In June 2012, eyeLABS center for Ocular Surface Disease became the first optometry clinic in Canada to offer LipiFlow Thermal pulsation treatment - the only FDA approved treatment for evaporative dry eye. eyeLABS is a unique facility because we don't sell glasses - we manage the ocular surface of patients far and wide and we do so with an array of options that allows for a customized approach to managing a very complex disease - Dry Eye Disease.
eyeLABS year 1 clinical results:
Looking just over 100 eyes treated using a combination of LipiFlow, lid management techniques, and medicine we have achieved a 90% rate of significant improvement in clinical signs and patient symptoms, 8% with mild to moderate improvement and 2% minimal to no change. This was defined in our clinical study by validated patient symptom scores, gland scores, corneal staining, tear film break up time and visual acuity. As a result we continue to educate as many physicians and patients as possible about the shift in approach of managing dry eye from exclusively cornea to the eyelids and glands.

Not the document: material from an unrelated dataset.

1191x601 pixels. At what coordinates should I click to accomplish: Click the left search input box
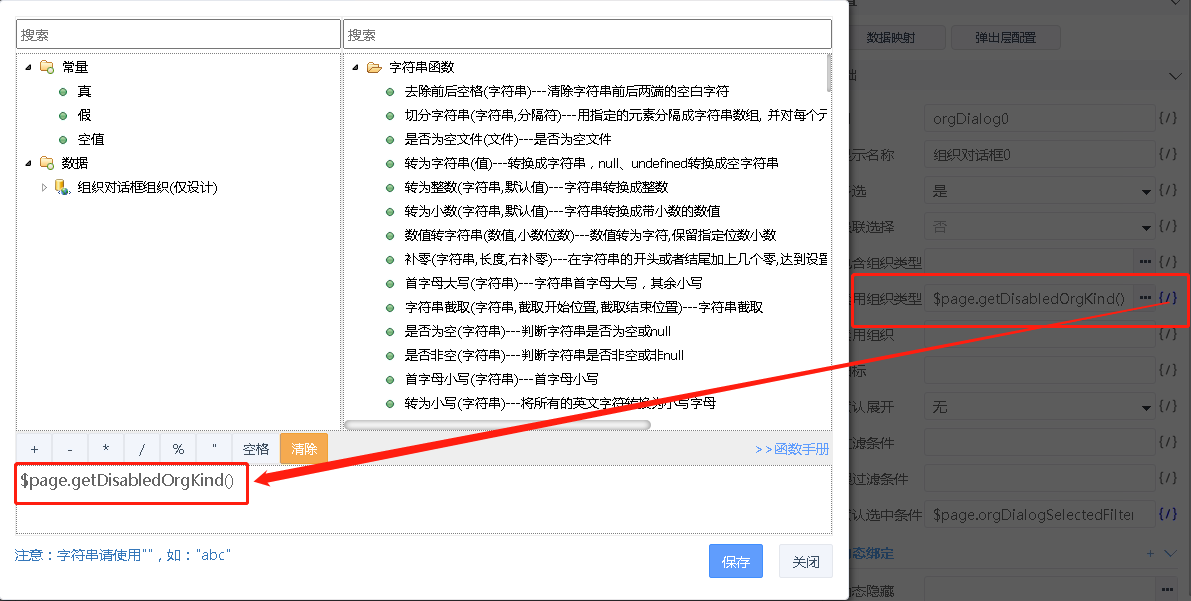coord(178,34)
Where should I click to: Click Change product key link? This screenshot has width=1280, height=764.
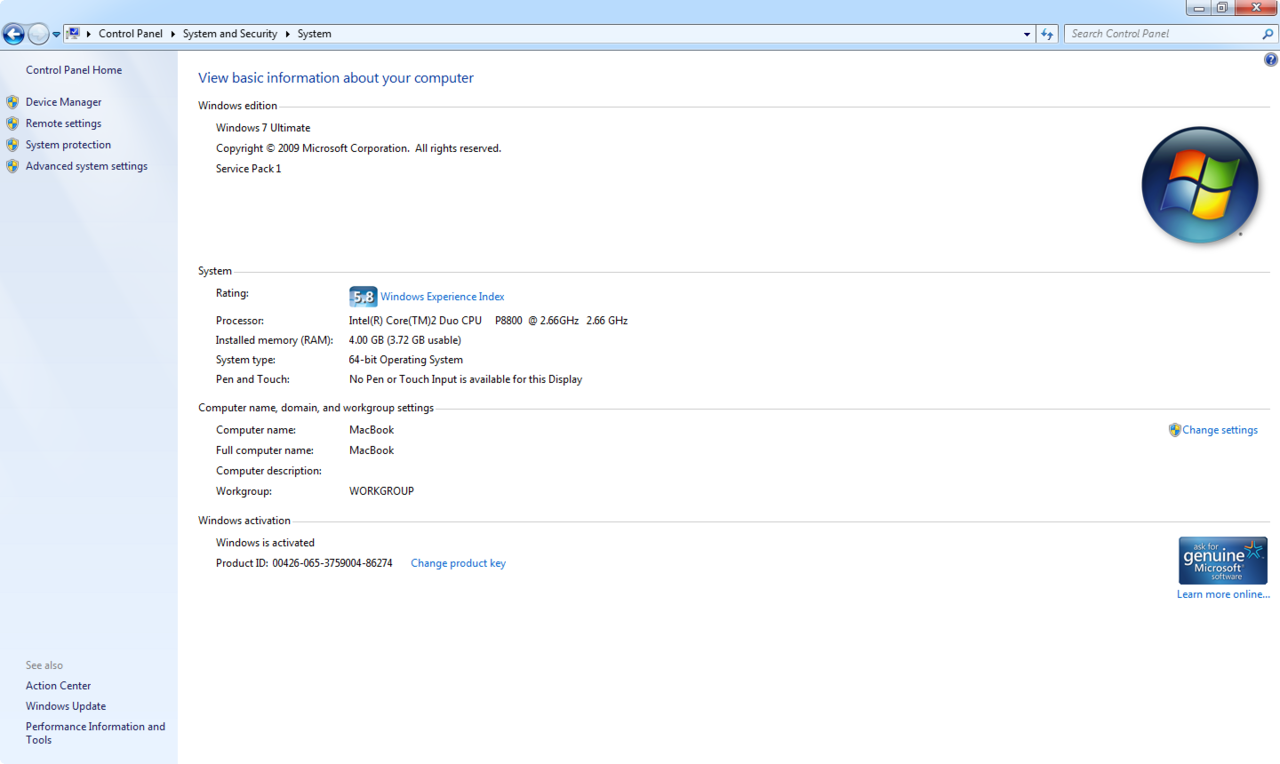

Prevalence of DED vs. Diabetes
According to NDEP (National Diabetes Education Program) there are 25.8 million Americans living with diabetes. According to a Marketscope 2011 Comprehensive Report on the Global Dry Eye Products, there are 23 million patients living with Dry Eye Disease. Of course the comparison in the impact of two diseases on the body isn't fair, but the impact on quality of life (QoL) is eerily similar. A 2012 study examining 87 dry eye patients and 71 healthy volunteers found that vision-related QoL in dry eye patients was impaired and was correlated with anxiety and depression( Li, M Invest Ophthalmol Vis Sci. 2012 Aug 17). Countless studies examining QoL within the diabetic subset show strong correlations to anxiety and depression due to the daily burden of medicine, monitoring and management.
Dry eye is too often dismissed by physicians as insignificant and 'not as important' as other ocular ailments like cataracts or glaucoma and patients have become embarrassed to mention it. In fact, when eyeLABS Dry Eye Clinic patients were surveyed, the most common reason for not talking about dry eye with other doctor was embarrassment. Embarrassment that their doctor wouldn't think it was important. Interestingly all patients reported social anxiety about the cosmetic appearance of their red eyes to colleagues, family, friends etc. and had sought out medical attention to treat the anxiety as a result.
The social impact of these two diseases are far-reaching. Given that the prevalence of the disease is near equivalent why is it that dry eye is swept under the rug? It is possible that medical options of dry eye have been limited and expert agreement on the cause is divided has resulted in doctor's complacency towards this growing epidemic.
Being in the position that I'm in seeing dry eye and ocular surface day in day out I can say that this condition does deserve attention and undivided attention at that. My patients are physicians, teachers, celebrities, pilots, mothers, fathers and and they have all opened up about the anxiety that dry eye has caused them. One might assume that those listed above are 'professionals' and would never leave the disease to take over their lives but many patients have even considered suicide prior to having treatment because of how limited their lives had become. For the first time they have had relief and I feel grateful for the opportunity to change their lives.
When one considers the impact of a disease on mental health, the mental health should be then considered a co-morbidity. Diabetes, Dry Eye Disease and many other ailments all have the common denominator on reduction in quality of life and an increase in depressive and anxious tendencies. Almost 50 million Americans share this common denominator between diabetes and dry eye, but those with dry eye don't have nearly as many resources for dealing with their condition. Considering the success I've had with my patients in this last year, I submit that we can do a better.